Seriously, Oscars?: No Oscar love for “Two-Lane Blacktop”, but Warren Oates managed to get a few Supporting Actor nominations from the New York Film Critics Circle and the National Society of Film Critics.

Other notes 

  • Perhaps the surest sign of the film’s low-budget: your two leads are musicians in their first (and ultimately final) film performances. While this is James Taylor’s sole NFR appearance, Dennis Wilson can be seen playing drums with his fellow Beach Boys in “The T.A.M.I. Show“, which I still consider one of the greatest movies on this list. Neither one of them is that great an actor, but it works in the context of these two loners who live in their own world.
  • “Two-Lane Blacktop” made some things very clear to me from the get-go. From its earliest moments, there’s an “Easy Rider” vibe to the whole movie (minus the soundtrack), which led to my ultimately-confirmed theory that this film was Universal’s attempt at their own counterculture hit in the wake of “Easy Rider”. The other major point came to me in the pre-credits sequence: an extended, dialogue-free scene of the Driver and Mechanic in a drag race. Right before the credits started I turned to my viewing partner and said, “I think this is what the whole movie will be like”. I hate it when I’m right.
  • Let’s see, what do I actually like about this movie? Well, there’s excellent use of natural lighting throughout. Shout out to the film’s cinematographer Gregory Sandor, who for union reasons couldn’t be credited as such, instead being billed as a “Photographic Advisor”.
  • It’s so weird hearing James Taylor say “fuck”. I got nothing else to say about that, it’s just so weird.
  • The other thing this movie has going against it for me: car talk. So much car talk. This movie might as well be in a foreign language.
  • In order to truly appreciate Warren Oates’ work in this movie, you have to have seen or at least be aware of his previous typecasting. Oates was primarily a western actor, often playing the henchman of whoever the main villain was. “Two-Lane” was a chance for Oates to play a more substantial, contemporary part. On its own I found the character a bit grating, but with more context I can start to understand why many critics singled out Oates and his performance in their reviews.
  • That’s a young Harry Dean Stanton (credited as H.D. Stanton) as the cowboy that GTO picks up, and who subsequently tries to pick up GTO, wink wink nudge nudge.
  • I couldn’t help but think of all the other car-related movies that could have made the NFR instead of this one. Where’s “Smokey and the Bandit”? “Duel”? “The Fast and the Furious”? “The Love Bug”? “Driving Miss Daisy”?
  • I know I complain a lot about movies where “nothing happens” and I tried to give this movie the benefit of the doubt, but man “Two-Lane” really tested my patience.
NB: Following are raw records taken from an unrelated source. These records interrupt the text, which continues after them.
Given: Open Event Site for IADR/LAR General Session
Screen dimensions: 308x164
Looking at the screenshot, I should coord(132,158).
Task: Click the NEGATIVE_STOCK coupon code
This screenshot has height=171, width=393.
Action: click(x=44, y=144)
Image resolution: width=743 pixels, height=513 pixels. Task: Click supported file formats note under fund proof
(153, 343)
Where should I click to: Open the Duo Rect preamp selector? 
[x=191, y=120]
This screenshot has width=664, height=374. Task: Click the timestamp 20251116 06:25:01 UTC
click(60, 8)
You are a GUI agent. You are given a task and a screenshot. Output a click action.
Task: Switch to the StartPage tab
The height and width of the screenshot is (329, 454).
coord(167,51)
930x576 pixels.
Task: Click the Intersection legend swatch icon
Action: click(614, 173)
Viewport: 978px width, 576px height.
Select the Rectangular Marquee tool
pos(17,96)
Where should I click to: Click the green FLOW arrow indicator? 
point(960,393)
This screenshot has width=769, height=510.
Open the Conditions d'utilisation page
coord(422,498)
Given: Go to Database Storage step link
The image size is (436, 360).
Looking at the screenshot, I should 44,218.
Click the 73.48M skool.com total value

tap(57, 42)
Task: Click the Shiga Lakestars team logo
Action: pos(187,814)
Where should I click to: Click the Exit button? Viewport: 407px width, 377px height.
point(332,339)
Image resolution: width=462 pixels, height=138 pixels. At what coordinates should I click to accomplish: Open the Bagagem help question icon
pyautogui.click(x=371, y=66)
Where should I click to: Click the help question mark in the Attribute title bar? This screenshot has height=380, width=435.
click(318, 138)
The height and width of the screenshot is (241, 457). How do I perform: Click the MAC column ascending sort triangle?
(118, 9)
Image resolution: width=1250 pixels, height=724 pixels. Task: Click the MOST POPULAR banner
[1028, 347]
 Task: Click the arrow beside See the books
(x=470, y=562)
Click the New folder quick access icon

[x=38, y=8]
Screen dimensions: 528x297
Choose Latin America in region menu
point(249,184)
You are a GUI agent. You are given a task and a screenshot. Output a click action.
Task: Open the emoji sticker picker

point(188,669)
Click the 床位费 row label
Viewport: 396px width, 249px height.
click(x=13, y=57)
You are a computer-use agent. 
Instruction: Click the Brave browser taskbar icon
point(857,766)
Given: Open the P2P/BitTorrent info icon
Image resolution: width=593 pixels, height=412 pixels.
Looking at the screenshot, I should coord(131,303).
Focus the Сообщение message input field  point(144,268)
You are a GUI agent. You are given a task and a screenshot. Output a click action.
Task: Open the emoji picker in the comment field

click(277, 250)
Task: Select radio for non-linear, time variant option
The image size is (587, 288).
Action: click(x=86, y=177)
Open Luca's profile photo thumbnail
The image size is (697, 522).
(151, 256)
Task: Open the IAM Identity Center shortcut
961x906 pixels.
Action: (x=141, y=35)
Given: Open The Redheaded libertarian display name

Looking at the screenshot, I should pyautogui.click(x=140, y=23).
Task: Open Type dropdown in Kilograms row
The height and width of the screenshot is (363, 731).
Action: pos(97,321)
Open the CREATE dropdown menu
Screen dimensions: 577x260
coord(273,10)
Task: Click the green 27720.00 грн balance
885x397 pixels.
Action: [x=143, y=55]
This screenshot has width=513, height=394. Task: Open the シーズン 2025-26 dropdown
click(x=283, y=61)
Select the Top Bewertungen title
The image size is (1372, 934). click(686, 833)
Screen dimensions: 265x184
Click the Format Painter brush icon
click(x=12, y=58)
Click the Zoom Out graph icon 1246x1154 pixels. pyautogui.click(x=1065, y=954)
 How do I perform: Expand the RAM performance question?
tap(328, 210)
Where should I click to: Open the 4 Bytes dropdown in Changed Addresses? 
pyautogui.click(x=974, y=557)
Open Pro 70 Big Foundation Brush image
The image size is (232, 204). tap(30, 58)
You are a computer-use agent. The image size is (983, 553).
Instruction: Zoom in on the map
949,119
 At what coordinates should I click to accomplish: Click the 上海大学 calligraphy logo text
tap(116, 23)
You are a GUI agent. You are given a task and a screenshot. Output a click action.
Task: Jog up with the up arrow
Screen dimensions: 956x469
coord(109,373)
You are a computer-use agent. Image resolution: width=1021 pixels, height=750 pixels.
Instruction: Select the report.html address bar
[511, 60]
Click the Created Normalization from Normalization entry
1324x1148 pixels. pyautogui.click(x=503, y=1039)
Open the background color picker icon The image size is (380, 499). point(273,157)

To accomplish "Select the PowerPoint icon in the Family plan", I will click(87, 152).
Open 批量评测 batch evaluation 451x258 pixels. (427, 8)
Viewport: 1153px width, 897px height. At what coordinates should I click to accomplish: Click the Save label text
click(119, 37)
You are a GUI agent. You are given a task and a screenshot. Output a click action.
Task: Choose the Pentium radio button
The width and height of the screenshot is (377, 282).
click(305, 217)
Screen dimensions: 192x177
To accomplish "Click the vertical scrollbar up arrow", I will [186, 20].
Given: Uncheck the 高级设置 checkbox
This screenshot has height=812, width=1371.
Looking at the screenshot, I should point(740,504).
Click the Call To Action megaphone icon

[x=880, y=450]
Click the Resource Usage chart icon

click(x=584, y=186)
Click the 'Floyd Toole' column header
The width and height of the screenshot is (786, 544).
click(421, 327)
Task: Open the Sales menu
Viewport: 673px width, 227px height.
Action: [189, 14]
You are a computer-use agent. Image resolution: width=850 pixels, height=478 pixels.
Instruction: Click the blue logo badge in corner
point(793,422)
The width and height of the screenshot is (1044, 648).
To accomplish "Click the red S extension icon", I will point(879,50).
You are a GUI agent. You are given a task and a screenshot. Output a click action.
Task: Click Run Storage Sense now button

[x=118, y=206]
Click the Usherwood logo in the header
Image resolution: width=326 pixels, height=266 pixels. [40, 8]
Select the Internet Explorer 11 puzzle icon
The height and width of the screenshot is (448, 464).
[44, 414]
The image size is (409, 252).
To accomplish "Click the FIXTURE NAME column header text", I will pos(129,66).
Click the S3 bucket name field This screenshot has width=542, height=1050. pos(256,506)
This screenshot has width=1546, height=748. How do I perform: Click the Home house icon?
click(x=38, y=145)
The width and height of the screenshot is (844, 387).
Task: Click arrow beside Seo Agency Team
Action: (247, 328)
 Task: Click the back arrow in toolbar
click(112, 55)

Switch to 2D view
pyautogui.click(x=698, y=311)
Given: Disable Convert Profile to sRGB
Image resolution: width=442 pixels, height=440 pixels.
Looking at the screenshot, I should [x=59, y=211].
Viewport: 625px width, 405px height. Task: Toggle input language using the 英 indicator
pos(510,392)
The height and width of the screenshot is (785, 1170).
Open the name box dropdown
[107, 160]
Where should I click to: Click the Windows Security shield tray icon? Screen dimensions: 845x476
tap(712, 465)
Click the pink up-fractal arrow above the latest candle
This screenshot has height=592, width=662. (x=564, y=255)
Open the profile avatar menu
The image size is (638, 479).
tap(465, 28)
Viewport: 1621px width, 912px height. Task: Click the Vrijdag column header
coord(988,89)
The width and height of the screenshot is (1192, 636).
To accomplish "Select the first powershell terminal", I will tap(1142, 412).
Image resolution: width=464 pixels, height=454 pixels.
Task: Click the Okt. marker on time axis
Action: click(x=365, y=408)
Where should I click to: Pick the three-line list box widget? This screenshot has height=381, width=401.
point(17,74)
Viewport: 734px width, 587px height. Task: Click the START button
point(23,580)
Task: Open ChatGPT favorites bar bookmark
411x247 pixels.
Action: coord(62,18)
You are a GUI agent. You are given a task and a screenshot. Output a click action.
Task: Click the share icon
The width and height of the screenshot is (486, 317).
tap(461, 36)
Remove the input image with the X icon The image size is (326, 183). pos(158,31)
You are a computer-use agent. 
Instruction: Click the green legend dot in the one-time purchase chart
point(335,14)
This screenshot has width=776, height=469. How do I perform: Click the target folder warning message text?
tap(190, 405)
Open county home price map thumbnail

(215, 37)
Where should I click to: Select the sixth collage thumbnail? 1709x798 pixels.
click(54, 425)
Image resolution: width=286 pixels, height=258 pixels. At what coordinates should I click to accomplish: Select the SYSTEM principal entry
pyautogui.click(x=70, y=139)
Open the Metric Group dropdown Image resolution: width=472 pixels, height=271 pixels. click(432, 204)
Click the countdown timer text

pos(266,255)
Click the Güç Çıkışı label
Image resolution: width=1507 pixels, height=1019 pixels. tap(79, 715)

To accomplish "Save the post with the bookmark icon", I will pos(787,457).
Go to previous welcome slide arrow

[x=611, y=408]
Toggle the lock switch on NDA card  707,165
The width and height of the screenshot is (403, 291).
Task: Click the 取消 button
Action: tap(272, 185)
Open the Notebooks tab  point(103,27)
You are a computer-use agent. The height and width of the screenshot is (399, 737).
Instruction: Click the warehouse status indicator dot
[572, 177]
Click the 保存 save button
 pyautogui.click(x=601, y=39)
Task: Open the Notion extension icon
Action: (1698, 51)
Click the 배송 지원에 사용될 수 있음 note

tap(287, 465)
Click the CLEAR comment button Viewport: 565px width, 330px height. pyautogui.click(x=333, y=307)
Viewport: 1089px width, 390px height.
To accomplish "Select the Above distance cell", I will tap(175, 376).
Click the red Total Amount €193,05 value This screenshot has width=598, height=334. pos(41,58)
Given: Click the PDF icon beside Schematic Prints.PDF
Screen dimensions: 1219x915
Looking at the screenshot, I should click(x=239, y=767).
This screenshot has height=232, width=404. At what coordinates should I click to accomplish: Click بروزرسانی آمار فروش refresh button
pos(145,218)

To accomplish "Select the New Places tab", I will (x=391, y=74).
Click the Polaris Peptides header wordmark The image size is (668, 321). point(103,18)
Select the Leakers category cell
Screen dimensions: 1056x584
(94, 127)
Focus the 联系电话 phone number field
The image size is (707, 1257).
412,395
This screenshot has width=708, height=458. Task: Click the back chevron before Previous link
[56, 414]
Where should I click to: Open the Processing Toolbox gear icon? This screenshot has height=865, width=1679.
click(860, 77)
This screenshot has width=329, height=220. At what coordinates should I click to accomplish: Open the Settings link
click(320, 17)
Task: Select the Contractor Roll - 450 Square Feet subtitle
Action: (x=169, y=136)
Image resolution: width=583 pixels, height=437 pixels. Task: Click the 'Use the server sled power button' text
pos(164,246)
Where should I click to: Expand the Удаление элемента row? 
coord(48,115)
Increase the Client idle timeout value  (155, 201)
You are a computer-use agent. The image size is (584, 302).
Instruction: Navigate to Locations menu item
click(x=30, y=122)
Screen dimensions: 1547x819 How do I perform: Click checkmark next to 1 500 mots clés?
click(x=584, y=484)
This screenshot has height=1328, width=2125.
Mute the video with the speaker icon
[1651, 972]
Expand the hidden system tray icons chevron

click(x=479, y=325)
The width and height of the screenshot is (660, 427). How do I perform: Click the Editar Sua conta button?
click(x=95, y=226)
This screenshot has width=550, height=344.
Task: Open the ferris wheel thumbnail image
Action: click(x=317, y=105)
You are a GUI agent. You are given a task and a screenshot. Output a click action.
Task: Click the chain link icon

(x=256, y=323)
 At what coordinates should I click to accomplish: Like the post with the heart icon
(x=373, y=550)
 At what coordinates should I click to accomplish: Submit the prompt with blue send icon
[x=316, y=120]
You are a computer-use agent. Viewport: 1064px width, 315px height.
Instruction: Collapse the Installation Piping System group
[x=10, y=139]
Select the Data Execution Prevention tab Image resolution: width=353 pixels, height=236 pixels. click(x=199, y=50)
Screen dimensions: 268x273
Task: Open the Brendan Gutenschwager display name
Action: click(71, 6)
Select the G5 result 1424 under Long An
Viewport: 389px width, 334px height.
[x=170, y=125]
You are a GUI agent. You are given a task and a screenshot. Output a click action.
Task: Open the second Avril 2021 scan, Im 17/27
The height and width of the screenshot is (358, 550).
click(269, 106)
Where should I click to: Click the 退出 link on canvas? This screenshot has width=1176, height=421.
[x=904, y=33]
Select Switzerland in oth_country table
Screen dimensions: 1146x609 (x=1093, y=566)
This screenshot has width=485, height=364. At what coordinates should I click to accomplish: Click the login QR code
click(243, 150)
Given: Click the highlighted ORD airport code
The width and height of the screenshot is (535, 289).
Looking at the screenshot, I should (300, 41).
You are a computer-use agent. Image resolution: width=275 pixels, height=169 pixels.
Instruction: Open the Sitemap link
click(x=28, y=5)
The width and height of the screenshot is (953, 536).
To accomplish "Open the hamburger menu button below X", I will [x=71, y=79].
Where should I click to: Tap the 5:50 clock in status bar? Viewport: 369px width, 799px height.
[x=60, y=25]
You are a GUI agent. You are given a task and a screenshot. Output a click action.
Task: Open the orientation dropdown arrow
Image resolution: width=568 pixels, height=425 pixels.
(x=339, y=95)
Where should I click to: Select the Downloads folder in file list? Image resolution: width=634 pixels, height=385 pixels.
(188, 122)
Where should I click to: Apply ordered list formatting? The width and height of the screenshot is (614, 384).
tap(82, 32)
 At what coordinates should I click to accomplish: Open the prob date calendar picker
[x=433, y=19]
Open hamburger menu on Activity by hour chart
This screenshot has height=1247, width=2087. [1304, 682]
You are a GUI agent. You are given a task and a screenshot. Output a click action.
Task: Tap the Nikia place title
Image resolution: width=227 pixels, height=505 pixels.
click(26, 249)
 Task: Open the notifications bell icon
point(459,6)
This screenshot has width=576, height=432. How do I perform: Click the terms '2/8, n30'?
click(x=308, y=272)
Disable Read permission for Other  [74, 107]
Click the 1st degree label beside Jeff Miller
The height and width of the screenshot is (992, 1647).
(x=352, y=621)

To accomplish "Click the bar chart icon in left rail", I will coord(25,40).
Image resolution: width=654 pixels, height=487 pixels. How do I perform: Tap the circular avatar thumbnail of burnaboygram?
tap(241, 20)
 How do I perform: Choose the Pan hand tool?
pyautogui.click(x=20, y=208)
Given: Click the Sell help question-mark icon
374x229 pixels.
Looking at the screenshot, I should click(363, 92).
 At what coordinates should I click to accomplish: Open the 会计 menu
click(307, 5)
It’s like they cut out the actual scenes and left the outtakes in the final film. I’m sure in 1971 it was still revolutionary to see a movie where people sit in silence for long passages, but my 2023 sensibility needed more. And before you say “You just didn’t get it,” rest assured I got it, and I did not care for it.
  • Oh my god, how did this movie make racing look so boring? I’ve seen senate races that were faster than this!
  • Coca-Cola products are all over the place in this movie. Did Coke pay Universal for all these shoutouts? Fun Fact: 1971 was the year Coke first aired their “Hilltop” ad, aka the Don Draper “I’d like to buy the world a Coke” commercial.
  • During my viewing, I predicted that the film would just end randomly, and I would say “That’s it?” Turns out “Two-Lane” has one of the more original final shots in a movie: As the Chevy drives off into the distance, the film appears to break and deteriorate before our eyes, leaving us with the final image of a blank screen. Points for originality, but for me this was too little too late.
  • Well, there was a two-lane blacktop in this movie. I have to admit they delivered on that.

Legacy 

  • In the lead-up to the release of “Two-Lane Blacktop”, Esquire magazine published the screenplay and prematurely declared the film “Our nomination for movie of the year”. Despite this prediction, and praise from critics, Universal head Lew Wasserman hated the film and pulled it from theaters after a brief run over the 4th of July weekend with zero advertising. After that, “Two-Lane Blacktop” remained unavailable to the viewing public, but started gaining an almost mythical stature amongst those who actually saw it.
  • For many years “Two-Lane Blacktop” didn’t get a video release due to a rights issue with the film’s use of The Doors’ song “Moonlight Drive”, exacerbated by Universal’s general disinterest in releasing the film. In 1999, video distributor Anchor Bay Entertainment (which specialized in releasing cult movies) was able to strike a deal with Universal and the surviving members of The Doors and got “Two-Lane Blacktop” a proper video release. A 2007 Criterion release on DVD helped earn the film a further re-evaluation. I borrowed the 2007 DVD from my local library for this write-up! Support your local library!
  • Monte Hellman reunited with Warren Oates and Laurie Bird for his next movie: 1974’s “Cockfighter”, which was even less successful than “Two-Lane Blacktop”. In addition to directing, Hellman was the second-unit director on the original “RoboCop” and an associate producer on “Reservoir Dogs”. Hellman’s last film was the short “Vive l’amour”, released posthumously in 2013.
  • James Taylor allegedly hated working on this film and has claimed never to have seen the movie, though he did reunite with the original Chevrolet 150 in a 2018 episode of “Jay Leno’s Garage”. Taylor’s acting career consists mostly of TV appearances as himself, including one of my favorite “Simpsons” guest spots ever. “I’m gonna play, and you’re gonna float there and like it!”
  • Journalist Brock Yates cited “Two-Lane Blacktop” as an influence on his annual Cannonball Baker Sea-To-Shining Sea Memorial Trophy Dash, aka Cannonball Run. Weirdly, the first Cannonball Run was in May 1971, two months before the film hit theaters. Whatever, it’s still as good an excuse as I’ll ever get to reference the “Cannonball Run” movie on this blog.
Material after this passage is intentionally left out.